Automatic Determination of May/Must Set Usage in Data-Flow Analysis

Behere

2008

Data-flow analysis is a common technique to gather program information for use in transformations such as register allocation, dead-code elimination, common subexpression elimination, scheduling, and others. Tools for generating data-flow analysis implementations remove the need for implementers to explicitly write code that iterates over statements in a program, but still require them to implement details regarding the effects of aliasing, side effects, arrays, and user-defined structures. This paper presents the DFAGen Tool, which generates implementations for locally separable (e.g. bit-vector) data-flow analyses that are pointer, side-effect, and aggregate cognizant from an analysis specification that assumes only scalars. Analysis specifications are typically seven lines long and similar to those in standard compiler textbooks. The main contribution of this work is the automatic determination of may and must set usage within automatically generated data-flow analysis implementations.

Scalable simulation of complex network routing policies

DiBenedetto

et al. 2010

Modern routing protocols for the internet implement complex policies that take more into account than just path length. However, current routing protocol simulators are limited to either working with hard-coded policies or working on small networks (1000 nodes or less). It is currently not possible to ask questions about how the routing tables will change on all of the autonomous systems (e.g., AT&T, Sprint, etc.) in the internet, given a change in the routing protocol. This paper presents a routing policy simulation framework that enables such simulations to be done on resources that are readily available to researchers, such as a small set of typical desktops. We base the policy simulation framework on the Routing Algebra Meta-Language (RAML), which is a formal framework for specifying routing policies. Our theoretical contributions include proving that the signatures and the meet operation induced by the preference operator in RAML define a semilattice and that routing policy simulation frameworks are analogous to dataflow analysis frameworks.The main problem we address is that direct implementation of routing policy simulation has scaling issues due to the O(n 2 ) memory requirements for routing tables. However, due to properties of routing algebras specified in RAML, we are able to segment the simulation problem into multiple runs that propagate route information for subsets of the network on each run. This strategy enables us to perform a simulation that does not exceed system memory on typical desktops and enables the 43 minute, parallel simulation of a real network topology (33k nodes) and an approximation of the common BGP protocol.

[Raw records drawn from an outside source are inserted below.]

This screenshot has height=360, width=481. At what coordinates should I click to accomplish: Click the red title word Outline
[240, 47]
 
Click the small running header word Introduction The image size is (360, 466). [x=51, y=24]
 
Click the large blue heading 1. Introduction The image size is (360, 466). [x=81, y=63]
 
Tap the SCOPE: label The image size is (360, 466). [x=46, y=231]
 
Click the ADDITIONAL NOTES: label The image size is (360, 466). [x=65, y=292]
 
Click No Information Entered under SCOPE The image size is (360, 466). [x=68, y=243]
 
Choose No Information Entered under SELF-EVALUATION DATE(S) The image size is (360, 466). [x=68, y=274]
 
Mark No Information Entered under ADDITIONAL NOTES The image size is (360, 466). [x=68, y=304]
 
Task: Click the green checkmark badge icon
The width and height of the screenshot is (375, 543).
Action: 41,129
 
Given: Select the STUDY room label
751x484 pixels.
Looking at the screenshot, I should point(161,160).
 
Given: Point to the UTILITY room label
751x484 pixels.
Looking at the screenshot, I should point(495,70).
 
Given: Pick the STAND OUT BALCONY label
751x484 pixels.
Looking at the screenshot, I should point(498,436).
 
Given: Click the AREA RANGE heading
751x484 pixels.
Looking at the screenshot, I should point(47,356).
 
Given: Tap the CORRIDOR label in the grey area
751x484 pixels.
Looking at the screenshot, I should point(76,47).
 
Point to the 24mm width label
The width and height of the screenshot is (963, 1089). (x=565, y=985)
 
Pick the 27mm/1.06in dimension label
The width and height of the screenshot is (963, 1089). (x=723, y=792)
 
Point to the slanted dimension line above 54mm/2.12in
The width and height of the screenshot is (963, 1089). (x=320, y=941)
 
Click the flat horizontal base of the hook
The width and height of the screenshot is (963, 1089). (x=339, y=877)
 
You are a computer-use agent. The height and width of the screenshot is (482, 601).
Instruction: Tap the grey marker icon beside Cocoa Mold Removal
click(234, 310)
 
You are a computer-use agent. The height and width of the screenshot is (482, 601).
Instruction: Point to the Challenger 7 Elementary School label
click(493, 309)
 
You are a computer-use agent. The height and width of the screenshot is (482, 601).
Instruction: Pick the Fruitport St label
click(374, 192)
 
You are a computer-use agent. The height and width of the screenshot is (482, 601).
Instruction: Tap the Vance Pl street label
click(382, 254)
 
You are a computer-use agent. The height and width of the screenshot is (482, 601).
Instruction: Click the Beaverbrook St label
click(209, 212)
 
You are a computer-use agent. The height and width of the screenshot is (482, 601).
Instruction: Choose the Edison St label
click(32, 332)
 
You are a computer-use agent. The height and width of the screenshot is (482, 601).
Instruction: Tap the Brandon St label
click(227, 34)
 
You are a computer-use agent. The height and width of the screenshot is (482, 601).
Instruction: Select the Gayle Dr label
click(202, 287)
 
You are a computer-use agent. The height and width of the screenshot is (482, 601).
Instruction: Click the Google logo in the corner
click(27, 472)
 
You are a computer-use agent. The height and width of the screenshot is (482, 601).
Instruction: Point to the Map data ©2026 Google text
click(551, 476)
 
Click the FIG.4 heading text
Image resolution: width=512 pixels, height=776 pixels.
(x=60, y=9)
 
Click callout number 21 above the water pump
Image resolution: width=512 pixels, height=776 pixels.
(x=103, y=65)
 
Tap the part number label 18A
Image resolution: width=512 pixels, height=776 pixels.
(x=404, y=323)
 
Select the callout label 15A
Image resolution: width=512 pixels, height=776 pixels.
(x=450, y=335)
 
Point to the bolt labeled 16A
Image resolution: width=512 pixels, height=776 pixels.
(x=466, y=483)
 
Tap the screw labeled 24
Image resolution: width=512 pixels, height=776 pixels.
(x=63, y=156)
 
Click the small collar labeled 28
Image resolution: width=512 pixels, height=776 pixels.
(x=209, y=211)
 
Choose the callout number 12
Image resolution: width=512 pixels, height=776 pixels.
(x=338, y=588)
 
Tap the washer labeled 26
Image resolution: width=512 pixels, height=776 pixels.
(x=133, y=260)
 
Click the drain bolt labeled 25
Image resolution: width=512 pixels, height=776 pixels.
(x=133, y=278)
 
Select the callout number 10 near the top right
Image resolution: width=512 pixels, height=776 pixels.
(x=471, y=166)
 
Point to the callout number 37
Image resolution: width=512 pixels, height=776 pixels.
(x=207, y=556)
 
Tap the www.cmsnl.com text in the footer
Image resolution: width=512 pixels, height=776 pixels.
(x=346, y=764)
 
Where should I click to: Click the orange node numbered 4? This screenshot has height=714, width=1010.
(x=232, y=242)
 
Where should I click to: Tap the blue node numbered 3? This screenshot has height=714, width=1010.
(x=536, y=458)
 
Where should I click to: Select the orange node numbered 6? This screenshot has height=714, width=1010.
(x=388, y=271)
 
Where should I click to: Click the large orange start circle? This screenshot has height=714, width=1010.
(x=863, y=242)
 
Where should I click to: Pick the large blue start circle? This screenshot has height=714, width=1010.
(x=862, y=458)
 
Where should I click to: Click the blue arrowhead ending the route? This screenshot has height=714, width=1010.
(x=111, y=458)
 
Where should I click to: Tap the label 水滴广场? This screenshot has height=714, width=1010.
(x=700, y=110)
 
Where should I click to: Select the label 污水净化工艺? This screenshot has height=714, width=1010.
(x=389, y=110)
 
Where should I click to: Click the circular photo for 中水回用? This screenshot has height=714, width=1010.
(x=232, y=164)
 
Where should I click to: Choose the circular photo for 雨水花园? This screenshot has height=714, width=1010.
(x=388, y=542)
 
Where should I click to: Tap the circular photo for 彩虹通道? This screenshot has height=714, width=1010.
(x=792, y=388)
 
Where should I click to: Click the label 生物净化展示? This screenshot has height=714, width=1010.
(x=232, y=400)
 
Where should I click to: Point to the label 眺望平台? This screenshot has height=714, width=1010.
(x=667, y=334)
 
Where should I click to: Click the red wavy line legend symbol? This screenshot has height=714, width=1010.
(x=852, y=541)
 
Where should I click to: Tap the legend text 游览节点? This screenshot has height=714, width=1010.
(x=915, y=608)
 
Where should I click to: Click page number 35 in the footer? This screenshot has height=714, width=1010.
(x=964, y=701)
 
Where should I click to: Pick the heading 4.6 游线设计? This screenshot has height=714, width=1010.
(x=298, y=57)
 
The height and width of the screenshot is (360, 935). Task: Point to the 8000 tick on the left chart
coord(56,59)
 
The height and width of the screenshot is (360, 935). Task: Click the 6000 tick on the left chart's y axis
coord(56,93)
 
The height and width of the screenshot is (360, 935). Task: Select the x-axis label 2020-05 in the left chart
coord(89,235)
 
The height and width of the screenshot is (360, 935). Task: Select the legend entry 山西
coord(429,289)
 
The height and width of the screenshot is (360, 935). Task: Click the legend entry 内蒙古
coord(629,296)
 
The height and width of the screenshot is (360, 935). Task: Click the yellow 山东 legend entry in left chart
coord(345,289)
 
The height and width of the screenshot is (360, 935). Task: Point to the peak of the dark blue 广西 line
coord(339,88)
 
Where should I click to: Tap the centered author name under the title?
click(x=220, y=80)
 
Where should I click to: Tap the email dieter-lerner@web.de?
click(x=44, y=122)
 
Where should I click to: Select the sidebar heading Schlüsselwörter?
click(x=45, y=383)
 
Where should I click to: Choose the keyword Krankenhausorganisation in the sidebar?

Establishing a Miniapp as a programmability proxy

Dennis

2012

Miniapps serve as test beds for prototyping and evaluating new algorithms , data structures, and programming models before incorporating such changes into larger applications. For the miniapp to accurately predict how a prototyped change would affect a larger application it is necessary that the miniapp be shown to serve as a proxy for that larger application. Although many benchmarks claim to proxy the performance for a set of large applications, little work has explored what criteria must be met for a benchmark to serve as a proxy for examining programmability. In this poster we describe criteria that can be used to establish that a miniapp serves as a performance and programmability proxy.